The Premise of a Cursed Fortune

The setup is simple but weirdly dark. Louisa May Foster, played by MacLaine with this frantic, charming energy, just wants a simple life. She wants a husband who isn't obsessed with the rat race. The problem? Every time she marries a man who is poor and content, he becomes obscenely wealthy and promptly dies.

It’s a "be careful what you wish for" story on steroids.

She starts with Edgar Hopper (Dick Van Dyke), a guy who lives in a shack and refuses to work hard. She encourages him. He works too hard. He builds a retail empire and drops dead from the stress. Then comes Larry Flint (Paul Newman), an expatriate artist in Paris who invents a painting machine. Wealth. Death. Then Rod Anderson (Robert Mitchum), a billionaire who tried to retire to a farm. Death. Finally, Jerry Benson (Gene Kelly), a service-station attendant who becomes a movie star. You guessed it. Death.

The movie is told in flashback as Louisa tries to give away her $211 million fortune to the Internal Revenue Service. They think she's crazy. Her psychiatrist (Robert Cummings) thinks she's a "black widow" with a midas touch. But really, What a Way to Go! is a commentary on how the drive for "more" eventually consumes the person doing the driving.

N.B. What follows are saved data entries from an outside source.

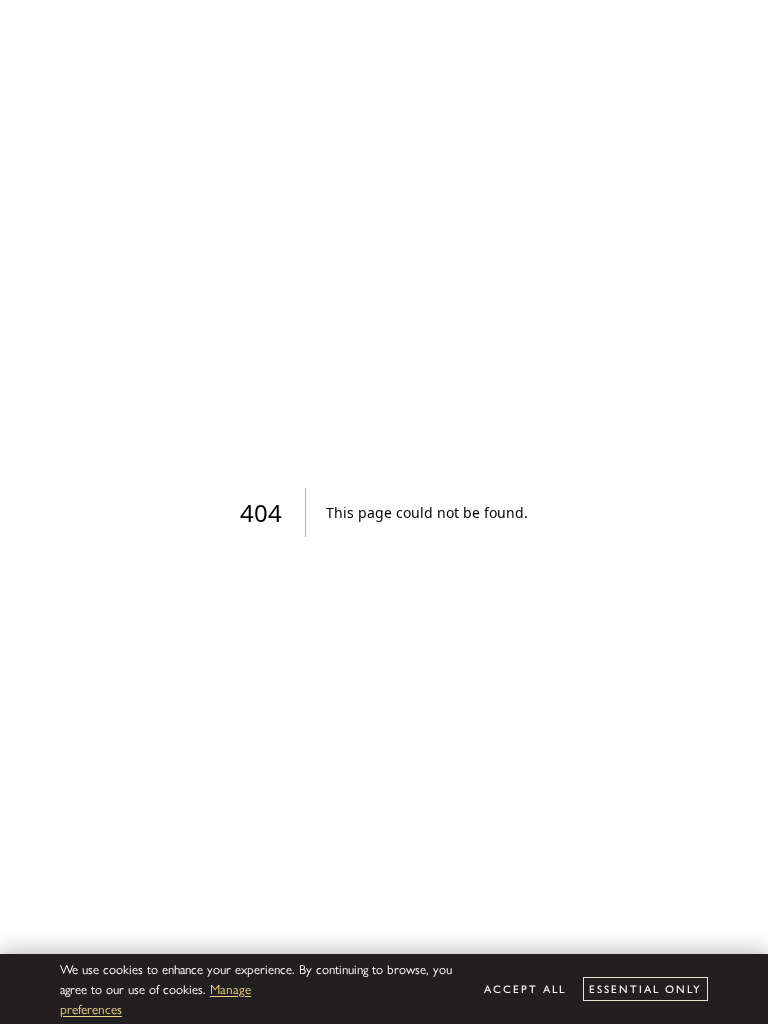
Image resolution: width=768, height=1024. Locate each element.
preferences (91, 1008)
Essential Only (645, 988)
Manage (230, 988)
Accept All (525, 988)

A Visual Feast Designed by Legends

You cannot talk about this film without talking about Edith Head. She was the costume designer, and she had a $500,000 budget just for MacLaine’s clothes. In 1964, that was an astronomical sum. We are talking about 72 different hair styles. We are talking about jewels on loan from Harry Winston that required 24-hour armed security on set.

The visual language of the film changes with every husband.
When Louisa is with Newman’s character in Paris, the movie parodies French New Wave cinema. It’s grainy, artsy, and pretentious. When she's with Gene Kelly, the whole thing turns into a big-budget MGM-style musical parody. The shifts are jarring, but they are supposed to be.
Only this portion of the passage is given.